# ASSIGNED TASK:
Find the word "heading" in the data. Return every line where it appears.

# DATA TO EXAMINE:
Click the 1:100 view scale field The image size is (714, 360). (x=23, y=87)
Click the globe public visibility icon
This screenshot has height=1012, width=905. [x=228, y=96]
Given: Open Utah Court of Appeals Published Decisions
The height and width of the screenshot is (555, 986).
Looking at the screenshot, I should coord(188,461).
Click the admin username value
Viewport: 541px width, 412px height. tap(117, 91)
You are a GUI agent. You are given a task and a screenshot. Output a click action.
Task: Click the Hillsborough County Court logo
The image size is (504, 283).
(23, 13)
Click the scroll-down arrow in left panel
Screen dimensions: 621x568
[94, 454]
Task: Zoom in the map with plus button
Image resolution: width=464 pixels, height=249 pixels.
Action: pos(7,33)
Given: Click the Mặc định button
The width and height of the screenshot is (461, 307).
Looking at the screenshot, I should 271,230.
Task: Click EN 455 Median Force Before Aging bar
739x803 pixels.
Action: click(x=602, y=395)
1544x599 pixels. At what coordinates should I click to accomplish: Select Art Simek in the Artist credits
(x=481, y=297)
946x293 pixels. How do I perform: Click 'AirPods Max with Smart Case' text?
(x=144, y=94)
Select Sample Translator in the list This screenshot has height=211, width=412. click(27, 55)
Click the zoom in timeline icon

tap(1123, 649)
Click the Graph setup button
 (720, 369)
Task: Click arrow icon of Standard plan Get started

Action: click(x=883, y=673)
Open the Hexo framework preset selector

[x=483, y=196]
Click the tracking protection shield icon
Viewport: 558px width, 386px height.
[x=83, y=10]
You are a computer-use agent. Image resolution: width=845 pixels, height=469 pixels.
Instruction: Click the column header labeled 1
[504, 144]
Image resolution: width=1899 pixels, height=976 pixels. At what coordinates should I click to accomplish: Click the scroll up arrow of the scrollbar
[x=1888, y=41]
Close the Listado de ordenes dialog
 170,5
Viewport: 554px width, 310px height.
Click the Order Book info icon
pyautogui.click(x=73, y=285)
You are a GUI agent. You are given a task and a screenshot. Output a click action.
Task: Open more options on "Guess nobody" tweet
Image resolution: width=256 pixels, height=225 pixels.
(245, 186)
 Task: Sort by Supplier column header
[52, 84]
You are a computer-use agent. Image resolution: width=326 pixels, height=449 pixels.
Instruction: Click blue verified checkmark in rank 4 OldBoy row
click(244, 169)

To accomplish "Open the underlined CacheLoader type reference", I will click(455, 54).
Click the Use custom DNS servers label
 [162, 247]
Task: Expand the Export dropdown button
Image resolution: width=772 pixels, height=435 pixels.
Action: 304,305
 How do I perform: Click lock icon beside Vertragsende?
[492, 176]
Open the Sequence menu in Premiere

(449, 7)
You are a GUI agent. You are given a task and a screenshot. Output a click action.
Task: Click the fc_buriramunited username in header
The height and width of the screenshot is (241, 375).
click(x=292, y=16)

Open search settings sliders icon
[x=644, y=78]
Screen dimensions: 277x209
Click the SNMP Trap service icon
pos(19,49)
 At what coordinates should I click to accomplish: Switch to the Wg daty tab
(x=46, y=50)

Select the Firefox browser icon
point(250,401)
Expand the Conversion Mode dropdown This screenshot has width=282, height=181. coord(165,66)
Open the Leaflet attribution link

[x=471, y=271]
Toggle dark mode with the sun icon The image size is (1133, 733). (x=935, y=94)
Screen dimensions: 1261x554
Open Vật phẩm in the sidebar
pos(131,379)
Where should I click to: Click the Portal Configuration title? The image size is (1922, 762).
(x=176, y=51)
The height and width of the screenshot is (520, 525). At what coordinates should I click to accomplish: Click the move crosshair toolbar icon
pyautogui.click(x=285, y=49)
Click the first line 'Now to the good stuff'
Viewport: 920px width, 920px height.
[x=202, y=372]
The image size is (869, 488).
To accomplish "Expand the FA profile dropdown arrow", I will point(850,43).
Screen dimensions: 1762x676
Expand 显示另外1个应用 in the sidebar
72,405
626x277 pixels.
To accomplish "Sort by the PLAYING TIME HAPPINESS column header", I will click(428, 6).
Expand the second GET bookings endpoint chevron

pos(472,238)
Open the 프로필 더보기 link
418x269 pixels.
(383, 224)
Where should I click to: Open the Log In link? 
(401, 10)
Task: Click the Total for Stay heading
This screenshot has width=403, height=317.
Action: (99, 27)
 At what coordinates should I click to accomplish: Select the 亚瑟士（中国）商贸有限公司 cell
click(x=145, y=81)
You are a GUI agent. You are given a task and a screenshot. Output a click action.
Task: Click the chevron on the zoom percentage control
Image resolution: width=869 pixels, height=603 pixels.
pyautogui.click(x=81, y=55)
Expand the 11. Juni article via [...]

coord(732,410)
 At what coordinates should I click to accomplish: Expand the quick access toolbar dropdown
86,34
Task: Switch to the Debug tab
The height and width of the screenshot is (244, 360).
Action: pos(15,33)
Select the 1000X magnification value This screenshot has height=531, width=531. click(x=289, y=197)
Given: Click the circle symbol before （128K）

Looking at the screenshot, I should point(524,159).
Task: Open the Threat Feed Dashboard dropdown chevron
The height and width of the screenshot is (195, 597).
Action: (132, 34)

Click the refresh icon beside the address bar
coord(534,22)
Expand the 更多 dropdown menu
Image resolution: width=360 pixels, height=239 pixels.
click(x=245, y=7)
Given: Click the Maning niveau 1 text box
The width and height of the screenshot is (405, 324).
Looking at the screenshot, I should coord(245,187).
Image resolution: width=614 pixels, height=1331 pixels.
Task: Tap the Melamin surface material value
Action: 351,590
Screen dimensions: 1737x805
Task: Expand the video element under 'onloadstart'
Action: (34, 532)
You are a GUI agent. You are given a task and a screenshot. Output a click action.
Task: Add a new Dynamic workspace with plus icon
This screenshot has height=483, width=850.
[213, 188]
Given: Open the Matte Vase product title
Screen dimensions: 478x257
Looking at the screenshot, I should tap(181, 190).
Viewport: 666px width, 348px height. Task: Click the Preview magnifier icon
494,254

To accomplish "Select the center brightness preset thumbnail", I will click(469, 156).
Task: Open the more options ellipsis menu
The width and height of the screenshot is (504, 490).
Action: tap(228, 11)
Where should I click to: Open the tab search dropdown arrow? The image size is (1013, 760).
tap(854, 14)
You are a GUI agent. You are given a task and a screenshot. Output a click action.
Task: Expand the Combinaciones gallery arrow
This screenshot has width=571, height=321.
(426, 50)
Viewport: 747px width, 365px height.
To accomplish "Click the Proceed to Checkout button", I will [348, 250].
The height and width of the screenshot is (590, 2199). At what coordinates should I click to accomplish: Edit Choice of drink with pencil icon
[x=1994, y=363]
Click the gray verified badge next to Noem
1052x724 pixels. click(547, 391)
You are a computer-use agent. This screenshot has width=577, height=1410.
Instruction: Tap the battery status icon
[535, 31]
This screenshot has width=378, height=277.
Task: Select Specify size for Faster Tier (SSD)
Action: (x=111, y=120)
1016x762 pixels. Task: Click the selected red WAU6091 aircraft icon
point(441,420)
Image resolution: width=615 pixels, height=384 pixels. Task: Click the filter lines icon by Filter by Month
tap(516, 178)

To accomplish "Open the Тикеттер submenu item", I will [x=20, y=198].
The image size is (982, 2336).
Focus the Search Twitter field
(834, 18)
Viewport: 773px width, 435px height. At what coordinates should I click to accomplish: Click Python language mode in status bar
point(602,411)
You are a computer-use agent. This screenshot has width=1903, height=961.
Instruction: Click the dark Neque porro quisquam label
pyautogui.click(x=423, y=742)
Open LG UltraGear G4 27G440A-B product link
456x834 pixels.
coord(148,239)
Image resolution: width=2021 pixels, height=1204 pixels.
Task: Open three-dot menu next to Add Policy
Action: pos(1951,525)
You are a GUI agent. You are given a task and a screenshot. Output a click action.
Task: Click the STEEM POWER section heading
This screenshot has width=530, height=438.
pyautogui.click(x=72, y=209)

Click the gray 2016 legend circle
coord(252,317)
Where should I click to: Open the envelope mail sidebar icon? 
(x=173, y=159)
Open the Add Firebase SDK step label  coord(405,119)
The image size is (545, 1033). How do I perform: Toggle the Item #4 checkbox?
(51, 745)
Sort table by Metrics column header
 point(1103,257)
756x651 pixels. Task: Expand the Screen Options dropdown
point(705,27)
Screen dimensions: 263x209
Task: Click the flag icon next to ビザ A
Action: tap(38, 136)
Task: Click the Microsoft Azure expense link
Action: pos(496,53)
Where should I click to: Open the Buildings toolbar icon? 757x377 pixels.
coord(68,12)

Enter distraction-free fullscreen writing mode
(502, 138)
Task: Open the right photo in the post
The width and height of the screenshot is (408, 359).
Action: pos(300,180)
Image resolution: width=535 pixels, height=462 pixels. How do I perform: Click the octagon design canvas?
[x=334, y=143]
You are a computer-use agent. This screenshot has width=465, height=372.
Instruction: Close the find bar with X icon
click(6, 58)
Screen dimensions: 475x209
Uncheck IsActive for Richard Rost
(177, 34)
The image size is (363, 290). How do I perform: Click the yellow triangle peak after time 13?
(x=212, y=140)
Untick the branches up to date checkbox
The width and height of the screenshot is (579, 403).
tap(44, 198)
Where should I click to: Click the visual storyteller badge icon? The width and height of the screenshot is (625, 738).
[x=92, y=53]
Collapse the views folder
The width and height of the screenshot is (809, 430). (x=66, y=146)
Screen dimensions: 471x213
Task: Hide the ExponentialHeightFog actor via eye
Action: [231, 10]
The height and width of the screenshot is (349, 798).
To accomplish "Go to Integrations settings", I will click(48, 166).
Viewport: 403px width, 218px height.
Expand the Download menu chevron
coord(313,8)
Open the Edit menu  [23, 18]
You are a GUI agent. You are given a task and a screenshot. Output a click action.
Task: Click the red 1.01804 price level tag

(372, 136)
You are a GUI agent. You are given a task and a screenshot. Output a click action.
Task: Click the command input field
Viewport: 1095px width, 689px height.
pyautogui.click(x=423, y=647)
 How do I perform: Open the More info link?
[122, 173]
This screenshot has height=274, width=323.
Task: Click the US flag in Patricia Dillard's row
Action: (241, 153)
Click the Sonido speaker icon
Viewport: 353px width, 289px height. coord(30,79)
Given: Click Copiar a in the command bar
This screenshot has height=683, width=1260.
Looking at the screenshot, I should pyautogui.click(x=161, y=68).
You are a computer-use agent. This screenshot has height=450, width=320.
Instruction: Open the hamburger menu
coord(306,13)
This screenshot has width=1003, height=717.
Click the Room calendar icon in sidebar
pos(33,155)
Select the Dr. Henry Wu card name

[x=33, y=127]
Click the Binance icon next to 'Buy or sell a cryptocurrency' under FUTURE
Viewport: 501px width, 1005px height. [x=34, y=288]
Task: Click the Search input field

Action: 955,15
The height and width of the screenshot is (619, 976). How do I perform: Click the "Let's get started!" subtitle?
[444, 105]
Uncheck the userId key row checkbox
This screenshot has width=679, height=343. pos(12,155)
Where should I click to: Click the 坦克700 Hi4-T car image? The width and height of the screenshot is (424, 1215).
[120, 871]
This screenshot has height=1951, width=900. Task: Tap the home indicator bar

# RESULT OF THE TASK:
Task: Click the Total for Stay heading
Task: Click the STEEM POWER section heading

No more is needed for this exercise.